I thank Goodman and Greenland for their interesting comments  on my article . Our methods and results are practically identical. However, some of my arguments are misrepresented:
- I did not “claim that no study or combination of studies can ever provide convincing evidence.” In the illustrative examples (Table 4), there is a wide credibility gradient (0.1% to 85%) for different research designs and settings.
- I did not assume that all significant p-values are around 0.05. Tables 1–3 and the respective positive predictive value (PPV) equations can use any p-value (alpha). Nevertheless, the p = 0.05 threshold is unfortunately entrenched in many scientific fields. Almost half of the “positive” findings in recent observational studies have p-values of 0.01–0.05 [3,4]; most “positive” trials and meta-analyses also have modest p-values.
- I provided equations for calculating the credibility of research findings with or without bias. Even without any bias, PPV probably remains below 0.50 for most non-randomized, non-large-scale circumstances. Large trials and meta-analyses represent a minority of the literature.
- Figure 1 shows that bias can indeed make a difference. The proposed modeling has an additional useful feature: As type I and II errors decrease, PPV(max) = 1 - [u/(R + u)], meaning that to allow a research finding to become more than 50% credible, we must first reduce bias at least below the pre-study odds of truth (u less than R). Numerous studies demonstrate the strong presence of bias across research designs: indicative reference lists appear in [5–7]. We should understand bias and minimize it, not ignore it.
- “Hot fields”: Table 3 and Figure 2 present “the probability that at least one study, among several done on the same question, claims a statistically significant research finding.” They are not erroneous. Fields with many furtive competing teams may espouse significance-chasing behaviors, selectively highlighting “positive” results. Conversely, having many teams with transparent availability of all results and integration of data across teams leads to genuine progress. We need replication, not just discovery .

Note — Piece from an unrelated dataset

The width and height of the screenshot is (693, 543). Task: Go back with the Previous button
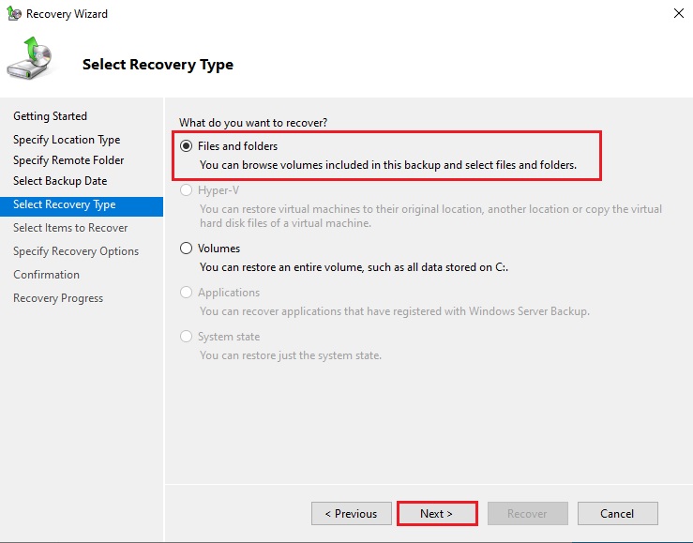tap(351, 514)
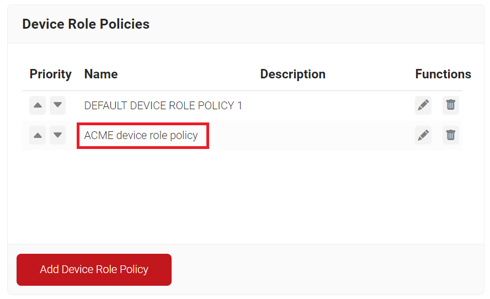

- The claim by two leading Bayesian methodologists that a Bayesian approach is somewhat circular and questionable contradicts Greenland's own writings: “One misconception (of many) about Bayesian analyses is that prior distributions introduce assumptions that are more questionable than assumptions made by frequentist methods” .
- Empirical data on the refutation rates for various research designs agree with the estimates obtained in the proposed modeling , not with estimates ignoring bias. Additional empirical research on these fronts would be very useful.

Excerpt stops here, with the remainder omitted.